Taints and Tolerations

When scheduling, the concept of taints and tolerations solves the following problem:

How to make nodes only run certain pods?

Attention

It’s important to note that taints and tolerations does NOT make pods run in certain nodes. It is a limitation on nodes.

Taints

Taints are conditions applied to nodes that describe which pods to reject. They have 3 main components:

Key: Label key that the toleration needs to match
Value: Label value that the toleration needs to match
Behavior: This tells the scheduler what exactly to do:
- NoSchedule: If a pod cannot tolerate the taint, it will not be scheduled in the node.
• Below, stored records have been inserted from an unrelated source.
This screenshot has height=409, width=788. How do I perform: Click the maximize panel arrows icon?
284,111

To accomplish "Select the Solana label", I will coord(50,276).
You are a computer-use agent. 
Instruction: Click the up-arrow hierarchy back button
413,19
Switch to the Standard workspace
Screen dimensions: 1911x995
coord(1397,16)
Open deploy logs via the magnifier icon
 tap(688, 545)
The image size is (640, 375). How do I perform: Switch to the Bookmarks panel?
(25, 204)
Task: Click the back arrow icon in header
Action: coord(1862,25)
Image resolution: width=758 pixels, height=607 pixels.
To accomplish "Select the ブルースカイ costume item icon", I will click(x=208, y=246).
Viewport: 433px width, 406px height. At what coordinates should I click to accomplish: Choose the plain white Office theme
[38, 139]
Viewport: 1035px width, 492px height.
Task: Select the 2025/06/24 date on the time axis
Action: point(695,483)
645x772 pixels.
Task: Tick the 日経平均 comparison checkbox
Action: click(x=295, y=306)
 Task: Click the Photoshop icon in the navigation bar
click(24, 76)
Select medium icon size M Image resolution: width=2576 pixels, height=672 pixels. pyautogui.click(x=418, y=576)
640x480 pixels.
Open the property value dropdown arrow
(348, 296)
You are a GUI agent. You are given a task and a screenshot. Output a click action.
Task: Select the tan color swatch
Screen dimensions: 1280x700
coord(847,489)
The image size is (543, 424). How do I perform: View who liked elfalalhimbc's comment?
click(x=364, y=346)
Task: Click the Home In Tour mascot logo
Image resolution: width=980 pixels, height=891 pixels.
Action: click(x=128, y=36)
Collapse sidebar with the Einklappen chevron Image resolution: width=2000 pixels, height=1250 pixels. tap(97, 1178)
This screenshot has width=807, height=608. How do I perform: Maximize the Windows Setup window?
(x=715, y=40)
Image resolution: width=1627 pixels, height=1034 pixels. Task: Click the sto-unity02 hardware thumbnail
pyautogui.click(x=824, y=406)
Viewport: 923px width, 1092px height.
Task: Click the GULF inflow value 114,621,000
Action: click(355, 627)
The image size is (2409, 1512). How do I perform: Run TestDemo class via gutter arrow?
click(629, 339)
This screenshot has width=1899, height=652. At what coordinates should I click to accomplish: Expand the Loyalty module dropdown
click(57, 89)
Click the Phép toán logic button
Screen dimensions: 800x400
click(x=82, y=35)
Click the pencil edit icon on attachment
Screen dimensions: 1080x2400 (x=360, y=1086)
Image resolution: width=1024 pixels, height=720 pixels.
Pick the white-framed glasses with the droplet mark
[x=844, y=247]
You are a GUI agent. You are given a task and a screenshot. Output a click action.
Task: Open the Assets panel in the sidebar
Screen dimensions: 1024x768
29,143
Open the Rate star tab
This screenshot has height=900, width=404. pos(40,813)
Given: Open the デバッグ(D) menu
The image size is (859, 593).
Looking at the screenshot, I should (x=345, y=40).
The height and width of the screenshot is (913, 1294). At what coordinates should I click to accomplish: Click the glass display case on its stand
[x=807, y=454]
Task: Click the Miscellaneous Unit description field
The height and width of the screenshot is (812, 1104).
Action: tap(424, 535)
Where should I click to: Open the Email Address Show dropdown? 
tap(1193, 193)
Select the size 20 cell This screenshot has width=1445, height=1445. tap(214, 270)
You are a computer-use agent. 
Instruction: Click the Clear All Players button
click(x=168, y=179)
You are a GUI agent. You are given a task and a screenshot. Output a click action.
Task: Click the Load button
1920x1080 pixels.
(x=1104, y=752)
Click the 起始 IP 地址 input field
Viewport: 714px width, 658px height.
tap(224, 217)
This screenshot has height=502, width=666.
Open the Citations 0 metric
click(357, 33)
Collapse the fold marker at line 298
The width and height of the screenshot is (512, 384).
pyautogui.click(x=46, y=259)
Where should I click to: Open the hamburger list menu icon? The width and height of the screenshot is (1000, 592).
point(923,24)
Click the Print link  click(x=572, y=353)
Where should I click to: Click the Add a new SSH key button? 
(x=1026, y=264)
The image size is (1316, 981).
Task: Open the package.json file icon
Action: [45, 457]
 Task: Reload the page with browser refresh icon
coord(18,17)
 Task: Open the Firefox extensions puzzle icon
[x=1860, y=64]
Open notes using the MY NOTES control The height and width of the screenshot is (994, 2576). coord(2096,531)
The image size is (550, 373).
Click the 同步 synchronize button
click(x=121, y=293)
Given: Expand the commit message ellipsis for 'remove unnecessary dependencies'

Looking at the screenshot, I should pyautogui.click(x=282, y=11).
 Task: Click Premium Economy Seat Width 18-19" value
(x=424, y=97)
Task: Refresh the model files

If any pod is already running and does not match, it will keep running
- PreferNoSchedule: If a pod cannot tolerate the taint, the scheduler might try to put it somewhere else, but it might end up here anyways
- NoExecute: Similar to NoSchedule but non tolerant running pods are evicted

Taints are put on a node using kubectl:

kubectl taint nodes <node> key:value:NoExecute

Tolerations

Tolerations are set on pods to “overcome” node taints, making the pod “compatible” with certain tainted nodes. This is defined in the pod’s definition:

apiVersion: v1
kind: Pod
metadata:
  name: myapp-pod
spec:
  containers:
    - name: nginx-container
      image: nginx
  tolerations:
    - key: "app"
      operator: "Equal"
      value: "blue"
      effect: "NoSchedule"

A toleration “matches” a taint if:

The keys are the same
The effects are the same, and:
The operator is Exists (in which case no value should be specified), or the operator is Equal and the values should be equal.